Work instructions -> In your copy, each record should read exactly as it does below, and no pictures should be present.
Data excerpts Block Start
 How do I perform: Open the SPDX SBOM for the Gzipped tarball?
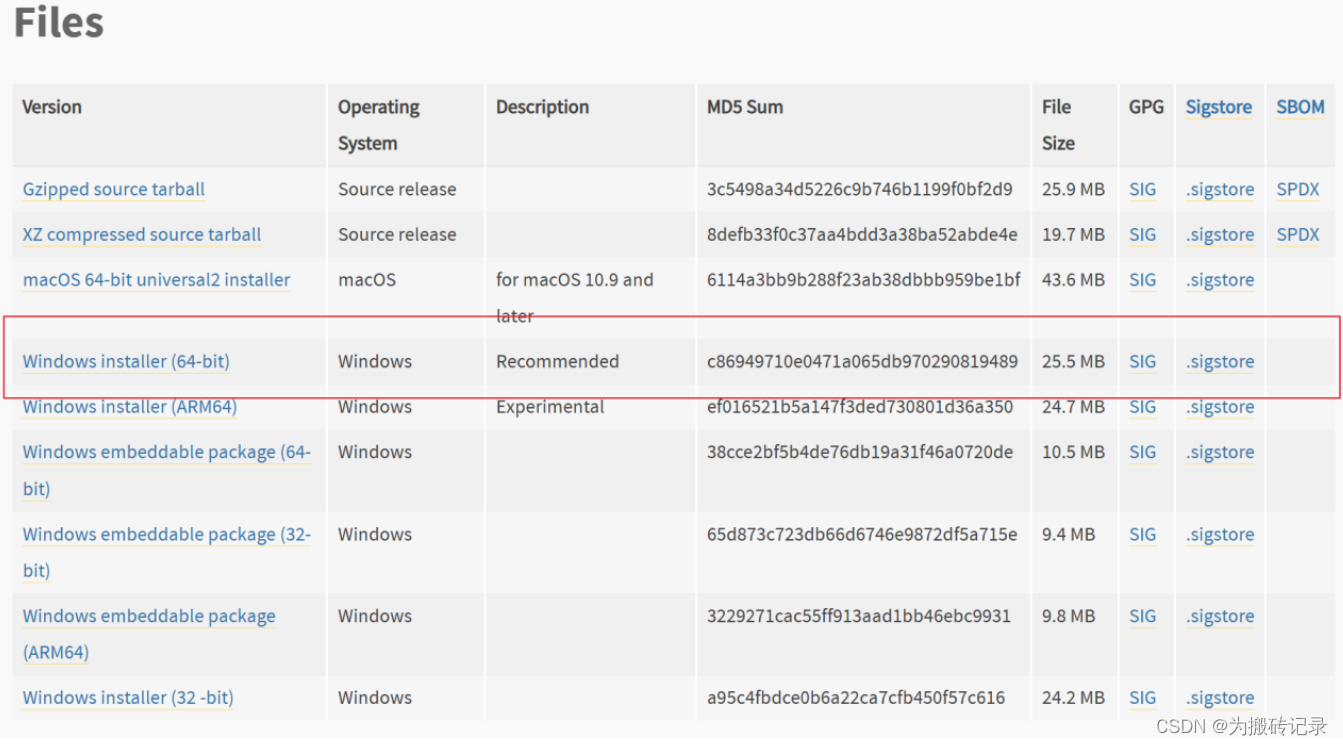pyautogui.click(x=1297, y=190)
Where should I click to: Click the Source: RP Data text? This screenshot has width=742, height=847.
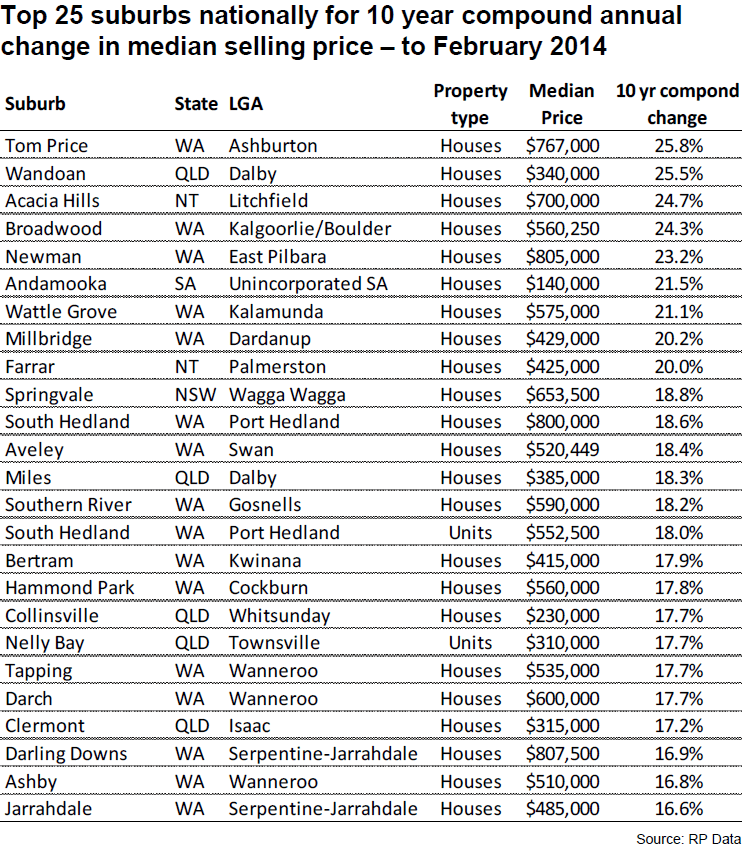coord(688,837)
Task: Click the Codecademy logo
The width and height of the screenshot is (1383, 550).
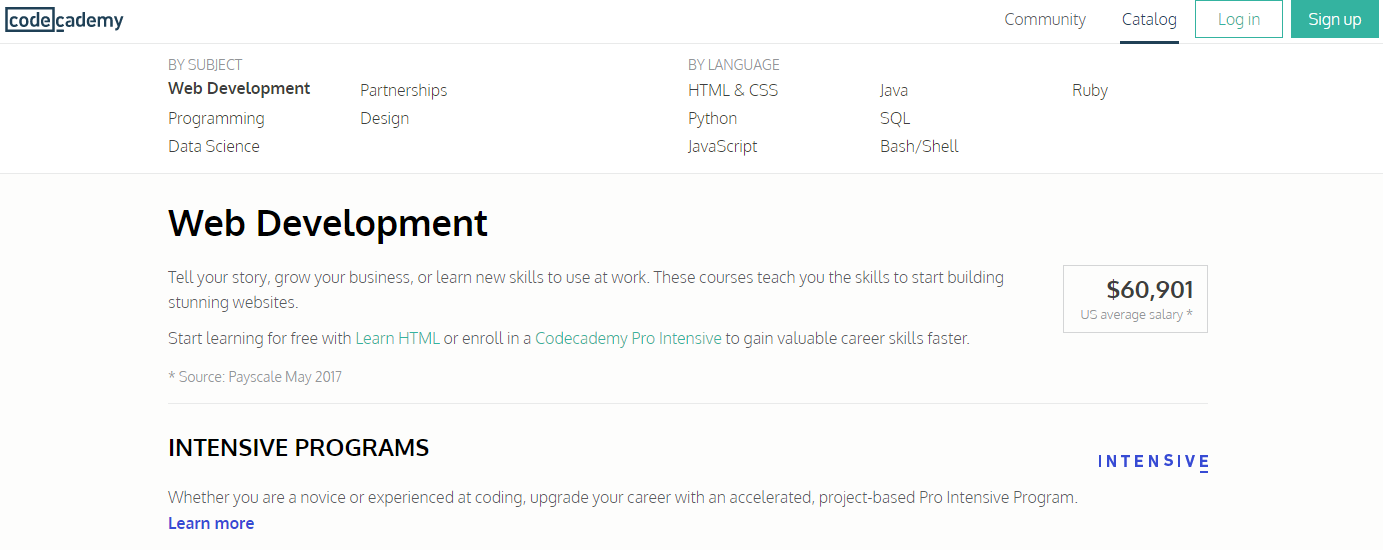Action: click(64, 19)
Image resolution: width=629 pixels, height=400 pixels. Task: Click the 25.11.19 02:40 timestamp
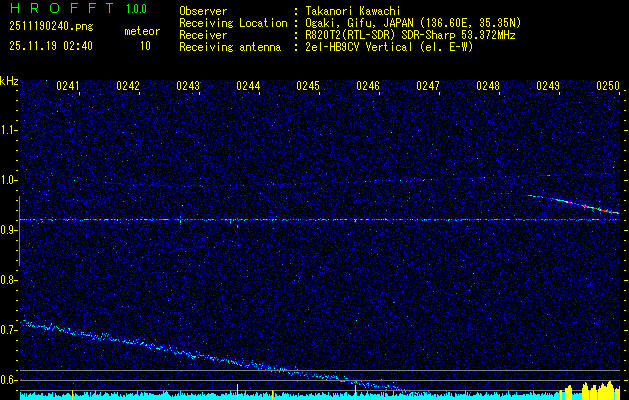50,46
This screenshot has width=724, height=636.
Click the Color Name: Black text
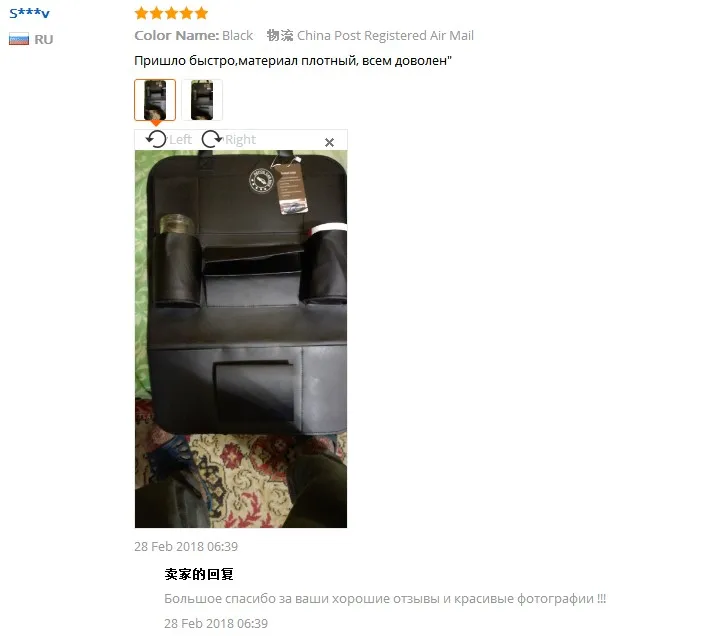coord(194,36)
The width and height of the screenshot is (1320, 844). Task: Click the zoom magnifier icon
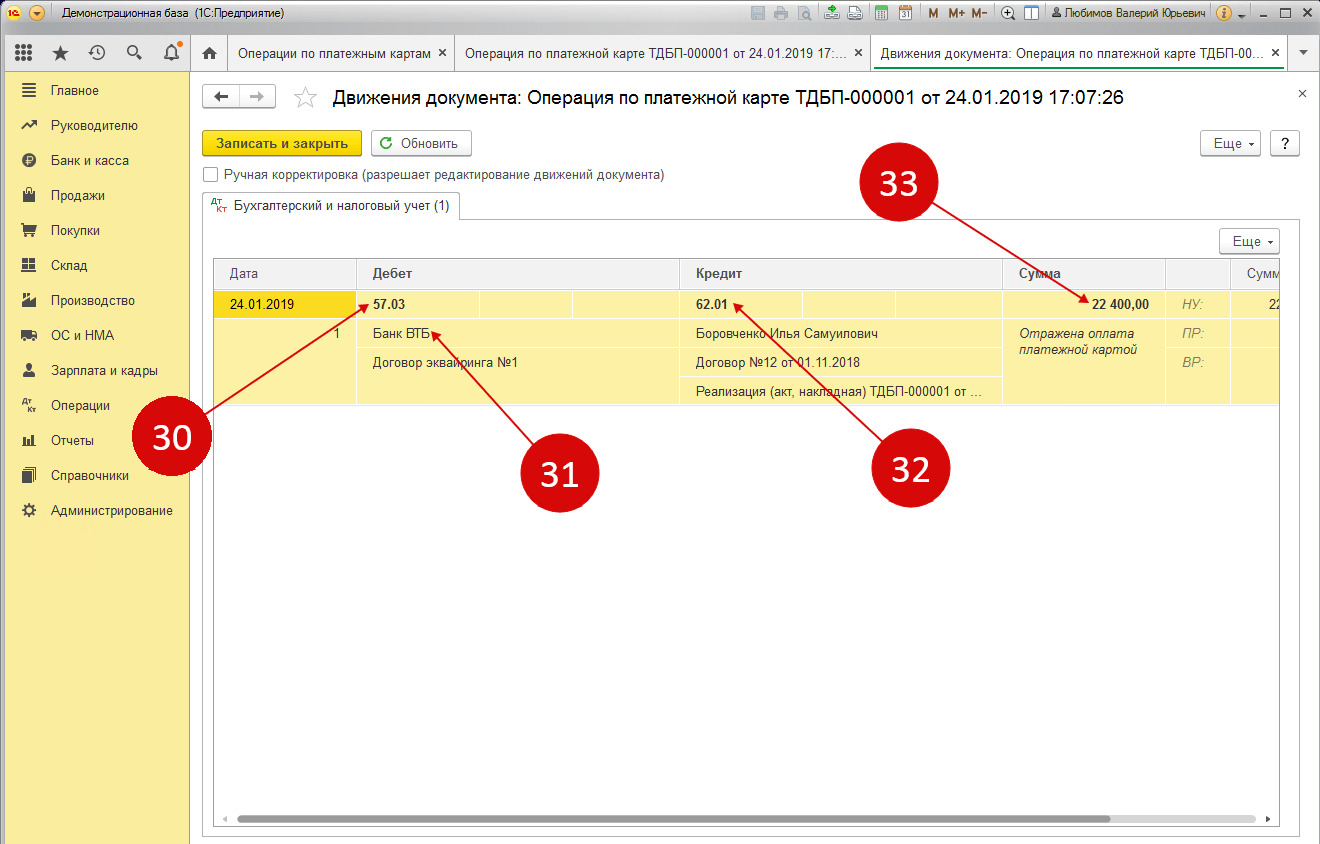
Data excerpts Block End
Response ->
 How do I perform: Open the SPDX SBOM for the Gzipped tarball?
pyautogui.click(x=1297, y=190)
Where should I click to: Click the Source: RP Data text? This screenshot has width=742, height=847.
coord(688,837)
Task: Click the Codecademy logo
The width and height of the screenshot is (1383, 550).
Action: click(64, 19)
Image resolution: width=629 pixels, height=400 pixels. Task: Click the 25.11.19 02:40 timestamp
50,46
This screenshot has width=724, height=636.
Click the Color Name: Black text
coord(194,36)
The width and height of the screenshot is (1320, 844). Task: Click the zoom magnifier icon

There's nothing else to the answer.